Exercício curto A: Cite, sem mudar uma vírgula, tudo desde "Meditação pós-férias" até "to the reader." no excerto sobre os exames GCSE.
Exercício curto B: Resuma em duas frases o excerto sobre os exames GCSE.

Excerto do texto:
'''
Meditação pós-férias

Nesta aproximação do final de férias, sugiro que dediquem algum tempo a pensar sobre o seguinte texto, relativo aos resultados dos exames GCSE britânicos:

[...]
In relation to the GCSE candidates' general standard of writing, as a part-time lecturer at a university, I had already become aware that many undergraduate students had abysmal reading and writing skills. However, even that did not prepare me for the written skills of your average GCSE candidate. The handwriting, most of the time, resembled that of a five-year-old toddler or a drunk (grotesquely simple or an illegible scrawl). A lack of basic punctuation, such as full stops, commas, capital letters etc, was commonplace. There were countless inarticulate, immature sentences, which did not make any sense to the reader.
'''
Dados:
'''
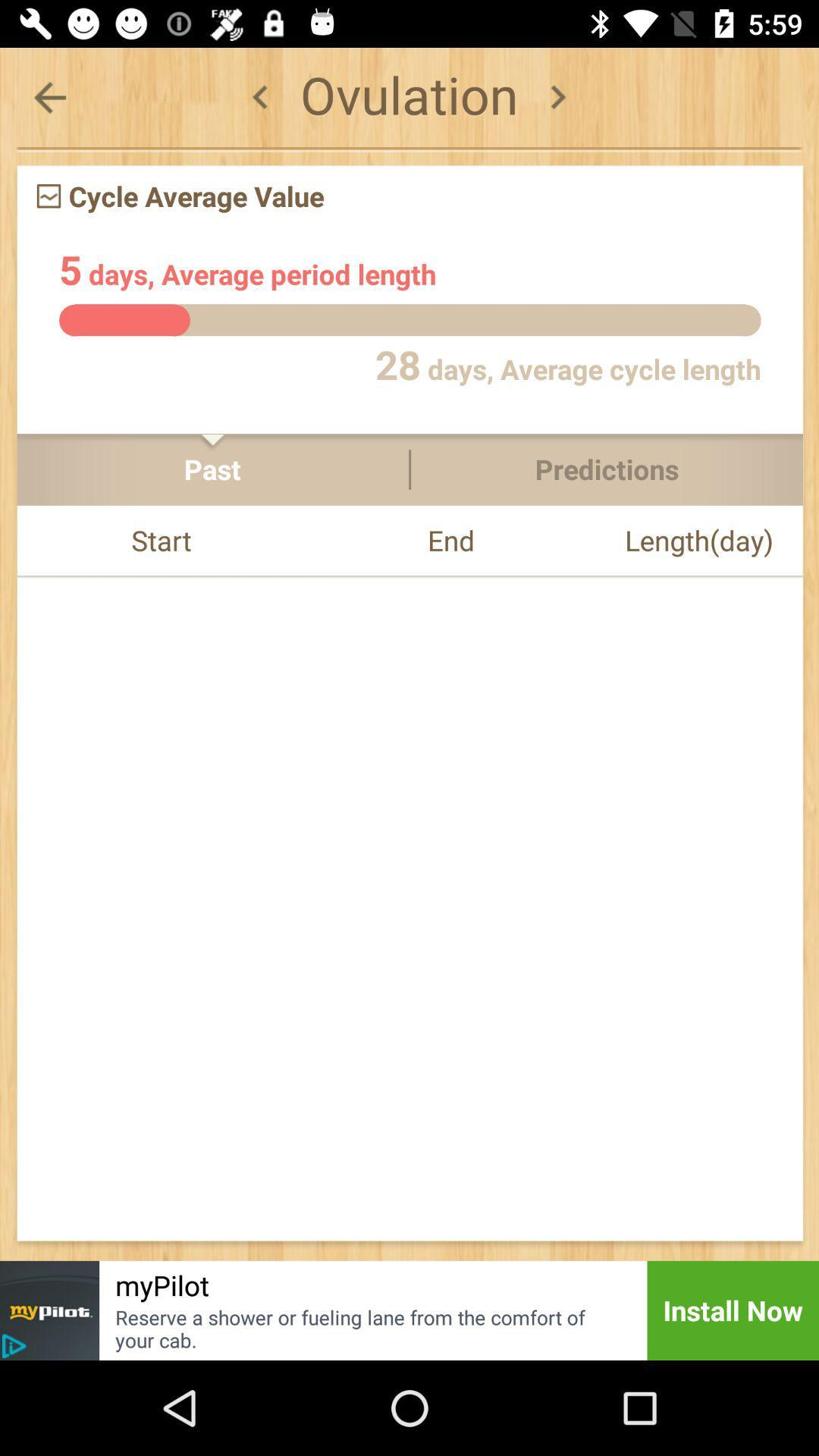 The width and height of the screenshot is (819, 1456). I want to click on the play icon, so click(14, 1346).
'''
Resposta do exercício A:
Meditação pós-férias

Nesta aproximação do final de férias, sugiro que dediquem algum tempo a pensar sobre o seguinte texto, relativo aos resultados dos exames GCSE britânicos:

[...]
In relation to the GCSE candidates' general standard of writing, as a part-time lecturer at a university, I had already become aware that many undergraduate students had abysmal reading and writing skills. However, even that did not prepare me for the written skills of your average GCSE candidate. The handwriting, most of the time, resembled that of a five-year-old toddler or a drunk (grotesquely simple or an illegible scrawl). A lack of basic punctuation, such as full stops, commas, capital letters etc, was commonplace. There were countless inarticulate, immature sentences, which did not make any sense to the reader.

Resposta do exercício B: Perto do fim das férias, propõe-se aos leitores que reflitam sobre um texto acerca dos resultados dos exames GCSE britânicos. Nesse texto, quem dá aulas a tempo parcial numa universidade conta que já conhecia a fraca leitura e escrita de muitos estudantes universitários, mas que nem isso o preparou para a escrita dos candidatos ao GCSE, com caligrafia infantil ou ilegível, falta de pontuação básica e inúmeras frases imaturas e sem sentido.